Single cell data modeling and local low-rank representation

With the development of biotechnology and bioinformatics, scientists deposited a series of powerful weapons in the arsenal targeting precision medicine, which also lead us toward the era that seeing through the biological process in an unprecedented resolution. Still, lack of detailed mathematic interpretation, the knowledge we retrieved from data is very limited. For instance, from scRNA-seq, each cell is characterized by its expression profile of over 20000 genes. Classic analysis methods enables us to generate several cell clusters for different cell types or physiological states from such an informative data set. However, how certain biological processes vary through cell types, how the cells interplay with each other, and what gene sets are determinant in the process, remain largely unsolved. Besides scRNA-seq, single cell FISH, single cell epigenomic and genomic data are also capable of profiling cell in high dimensional space. Another challenge is to integrate the multi-omics data on single cell level to offer more mechanism level interpretation of the cross talk among cells in a complex tissue. To further increase the resolution of our computational modeling in analyzing high-dimensional data, start from scRNA-seq with a special focus on cancer microenvironment, we proposed an LTMG model to investigate transcriptional changes or transcriptional stages of each gene from profiled cells. In this way, we rationally discretize continuous scRNAseq data with biological explainable states, such as transcriptional regulatory states or variation among cell types. Furthermore, LTMG showed robustness as have smallest KL divergence that model scRNAseq and scFISH together. Next, borrow the ideas from Non-negative Matrix Factorization (NMF) and Boolean Matrix Factorization (BMF), we developed in-house Discretized data factorization methods (UG, MG, RG) in finding coregulation modules within discretized expression data. These modules are then form our cornerstone in deciphering biological knowledge.

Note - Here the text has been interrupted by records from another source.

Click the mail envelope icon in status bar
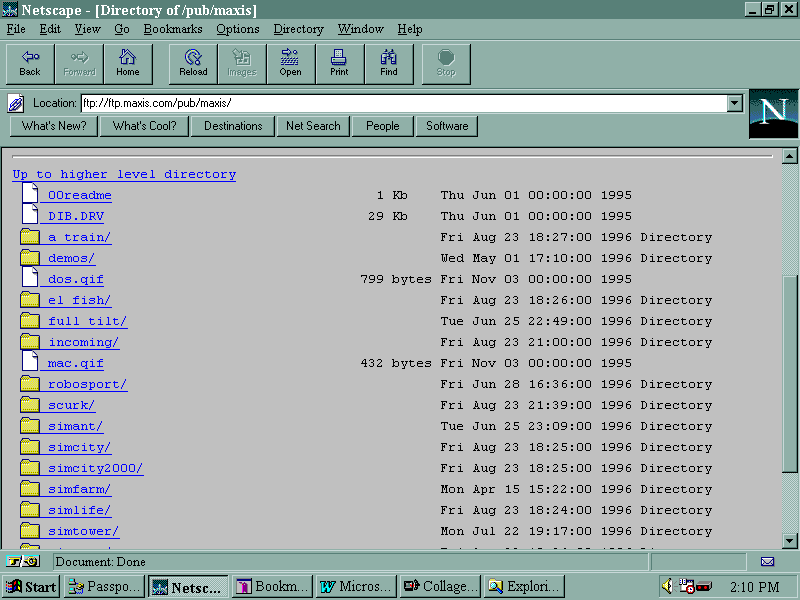Screen dimensions: 800x600 pos(767,562)
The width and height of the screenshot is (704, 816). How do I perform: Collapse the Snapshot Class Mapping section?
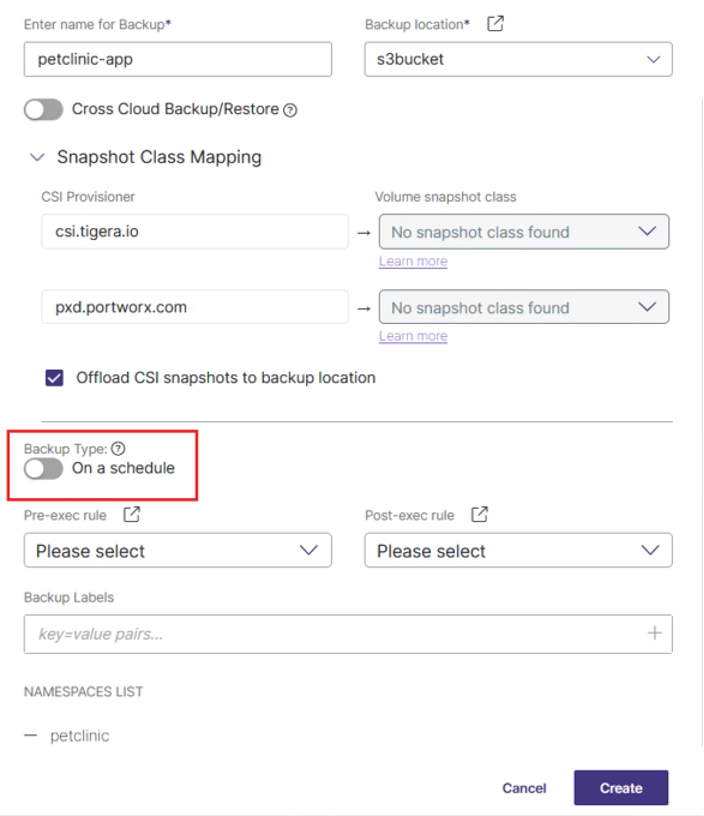[x=38, y=157]
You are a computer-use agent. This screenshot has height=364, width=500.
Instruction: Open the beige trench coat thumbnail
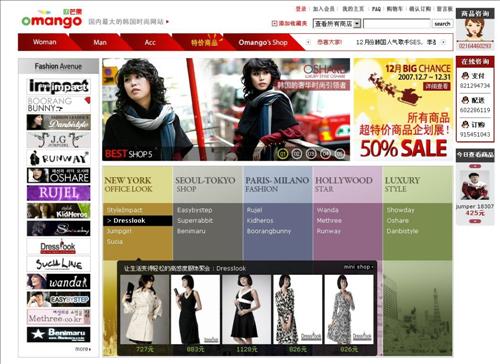145,309
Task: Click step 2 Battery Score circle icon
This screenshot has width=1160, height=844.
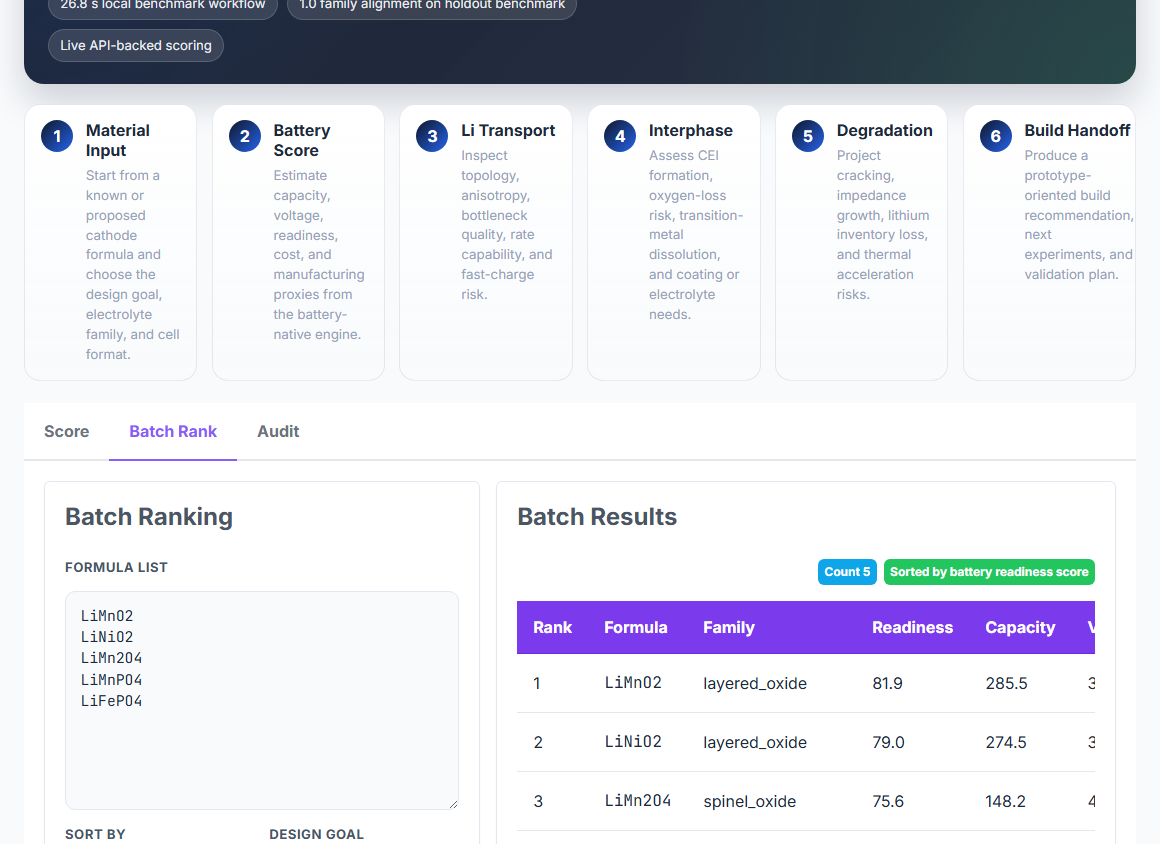Action: (245, 136)
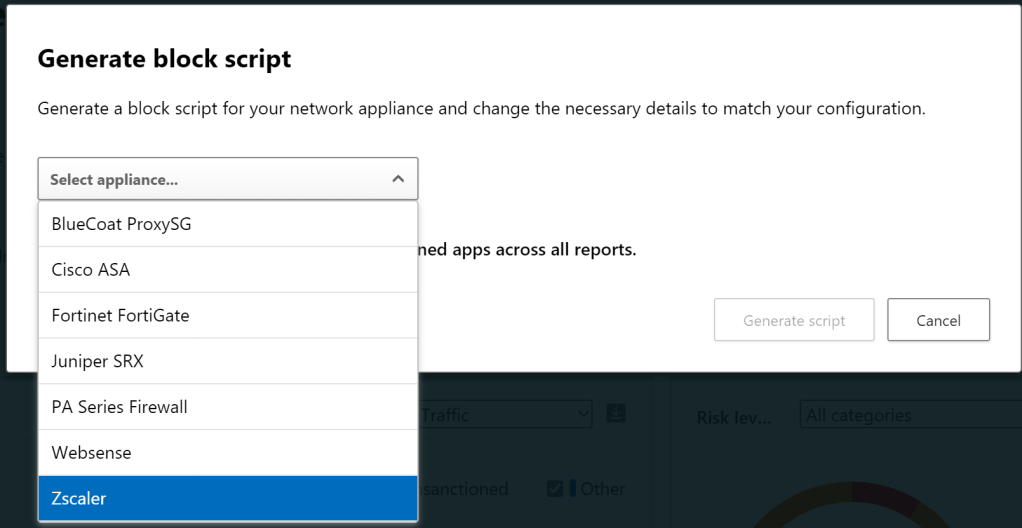Image resolution: width=1022 pixels, height=528 pixels.
Task: Choose Juniper SRX from the list
Action: tap(227, 361)
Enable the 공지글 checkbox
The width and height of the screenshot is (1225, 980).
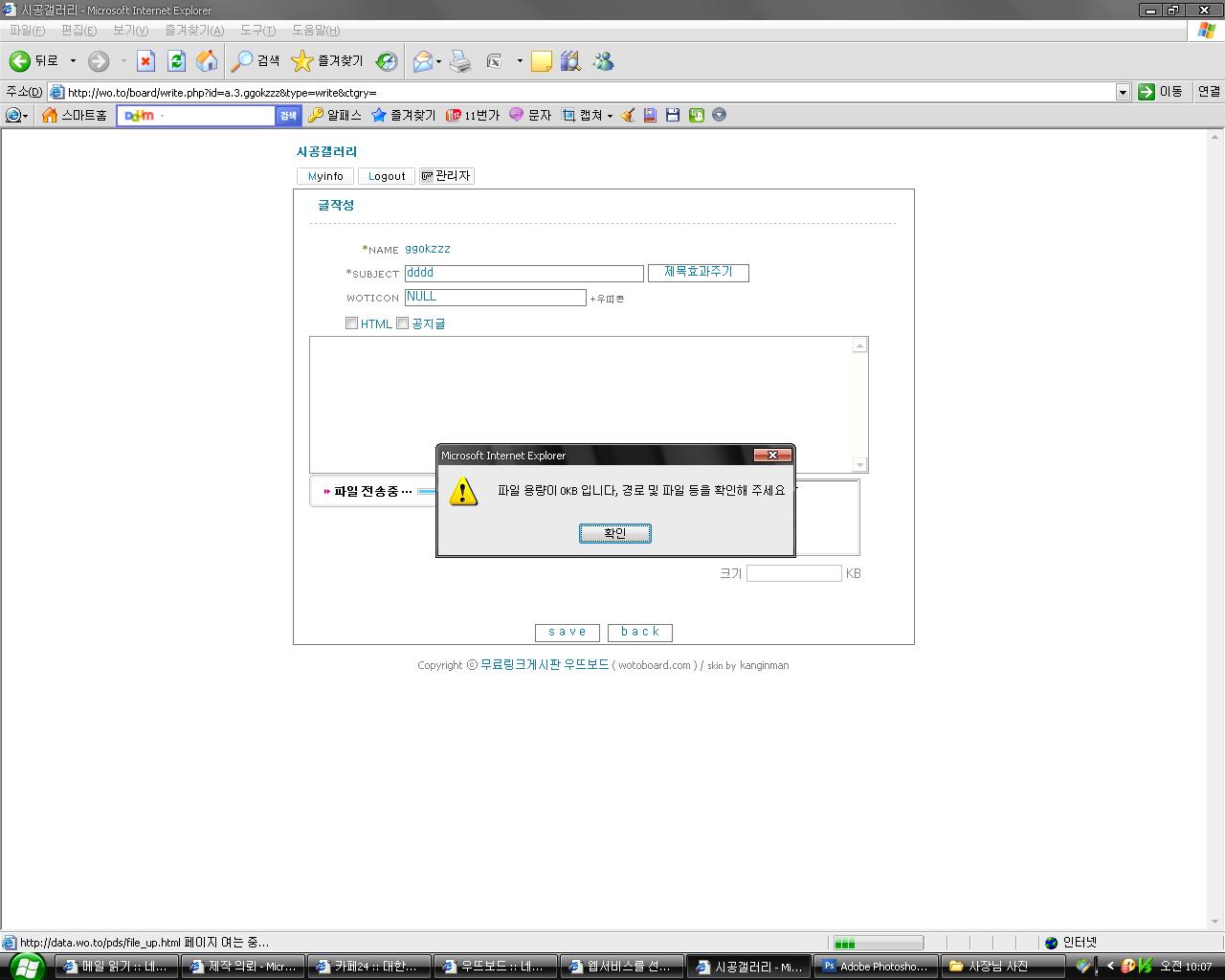tap(402, 323)
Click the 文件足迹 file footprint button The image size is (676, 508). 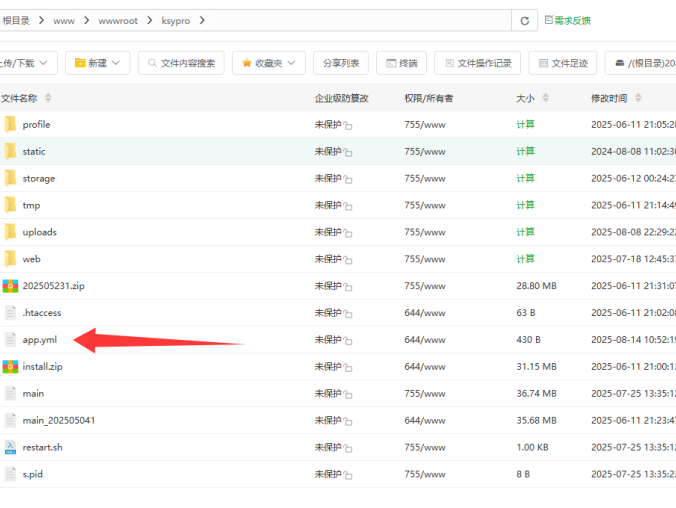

Software developed for this research topic include:

LTMGSCA: Left Truncated Mixture Gaussian Model based Single cell RNA-seq data Analysis

M3S: A comprehensive model selection for multi-modal single-cell RNA sequencing data

QUBIC2: A novel biclustering algorithm for large-scale bulk RNA-sequencing and single-cell RNA-sequencing data analysis

BRIC: biclustering-based gene regulation inference and cell type prediction from single-cell RNA-Sequencing data

Complex disease microenvironment study

Computational method development

Biomedical data are often collected from bio-samples of diverse backgrounds, where each sample is characterized with high dimensional features. We are interested in extracting information from such a high dimensional and highly heterogeneous dataset, so as to discover complex inter-feature correlations that may exhibit similar behaviors on a subset of samples. This motivates us to develop methods for comprehensive detection of local low rank modules in a large matrix and/or tensor.

  1. Subspace clustering. We are inspired to find index sets {\(I_{k} \times J_{k},\ k = 1,\ldots,K\)}, where \(I_{k}\) are indices of features, and \(J_{k}\) are indices for samples, for the \(k\)th low rank module. And we aim to find such index set \(I_{k} \times J_{k}\) that satisfy the following conditions: \[\operatorname{rank}\left( X_{k} \right) \leq r,\] where \[ X_{k} = \left\{ X_{\text{ij}},(i,j^{'}) \in I_{k} \times J_{k} \right\},\] subject to \[\left| I_{k} \right| > I_{0};\left| J_{k} \right| > J_{0}.\]

  1. Binary matrix/tensor decomposition. Lots of complex relationships have been curated by other scientists, as well as our own efforts, and it includes cell–cell interactions, cell-gene interactions, cell-cell-gene interactions, etc. When extracting information from such relational data, we are dealing with binary matrix or tensor. To foster meaningful biological interpretation, we aim to detect modules of in the binary matrix or tensor, where a tight relational network exist. In other words, we are interested in finding low rank representation of a binary matrix/tensor, to guide a data-driven segmentation of relational networks.

  1. Robust mixture regression. Mixture regression models have been applied to address problems in which there exists multiple hidden groups in the population, each of which may be modeled by a different regression model in regards to covariate(s) and response variables.